Political opposition to the New Deal included conservative coalitions in the United States Senate and the United States House of Representatives, legal challenges adjudicated by the Supreme Court of the United States, and critiques from business leaders associated with organizations like the Chamber of Commerce. Populist and radical opponents included figures such as Huey Long, Father Charles Coughlin, and activists linked to the Communist Party USA. The Supreme Court struck down elements of New Deal legislation in cases involving the National Industrial Recovery Act, prompting Roosevelt’s controversial 1937 court reform proposal known as the "court-packing" plan. Congressional alliances shifted as Democratic leaders like John Nance Garner and Sam Rayburn negotiated compromises. Labor unrest and strikes often pitted unions against industrialists including executives from General Motors and corporations represented by the National Association of Manufacturers.

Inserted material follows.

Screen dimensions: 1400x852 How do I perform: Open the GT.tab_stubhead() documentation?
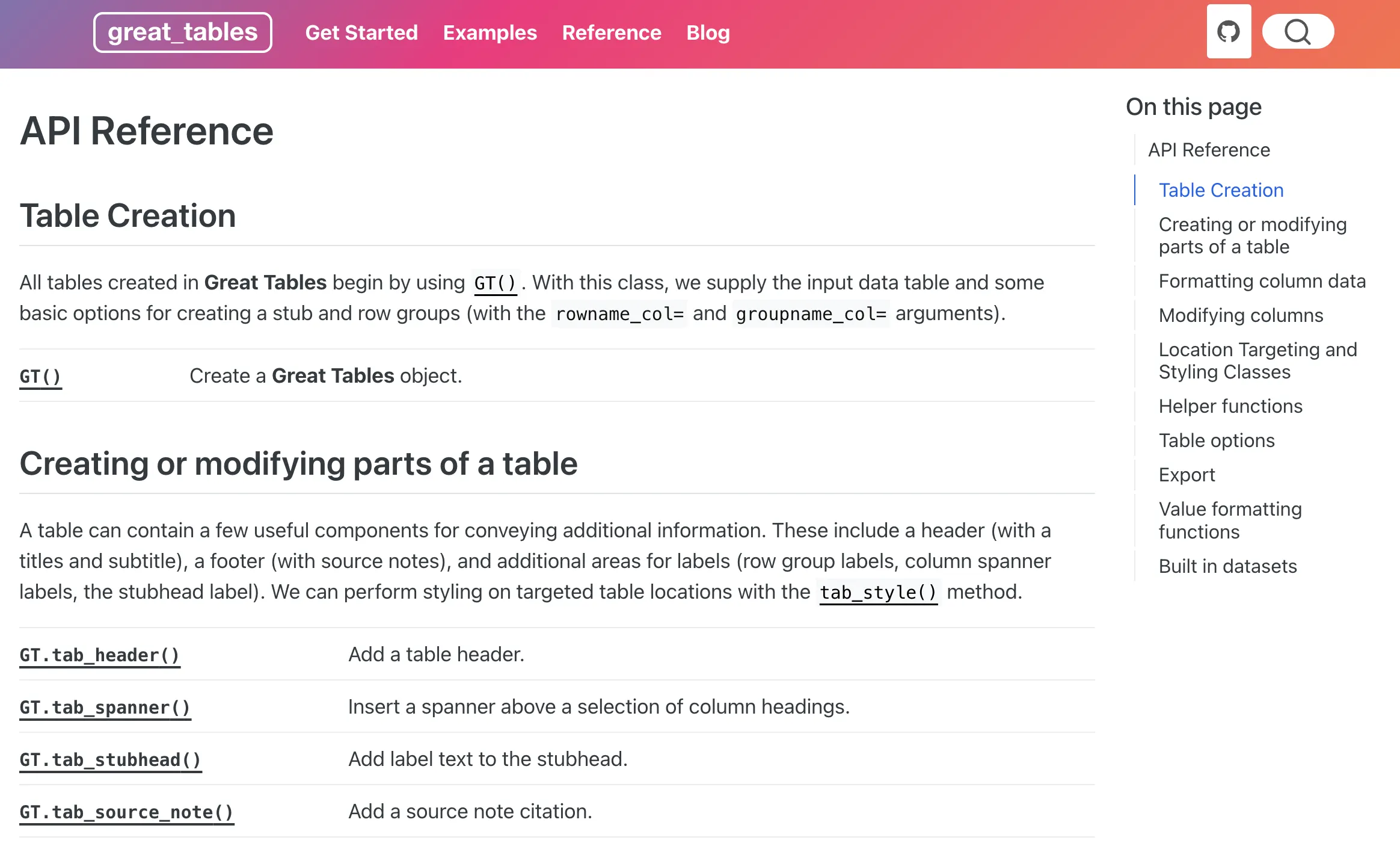pos(111,760)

The New Deal institutionalized federal intervention through agencies such as the Social Security Administration and the Securities and Exchange Commission, shaping later programs under presidents like Harry S. Truman, Dwight D. Eisenhower, and Lyndon B. Johnson. Its policy architecture influenced postwar planning embodied in institutions such as the World Bank and the International Monetary Fund, and its Keynesian impetus informed mid-20th-century macroeconomic policy debates involving economists like Milton Friedman and Paul Samuelson. The New Deal reshaped political alignments into the New Deal coalition that supported Democratic dominance for decades and affected civil rights trajectories later pursued by figures like Martin Luther King Jr. and organizations like the NAACP. Historians continue to reassess the New Deal’s successes and limits in works by scholars such as Arthur M. Schlesinger Jr. and Alan Brinkley, while public memory persists in landmarks preserved by the National Park Service.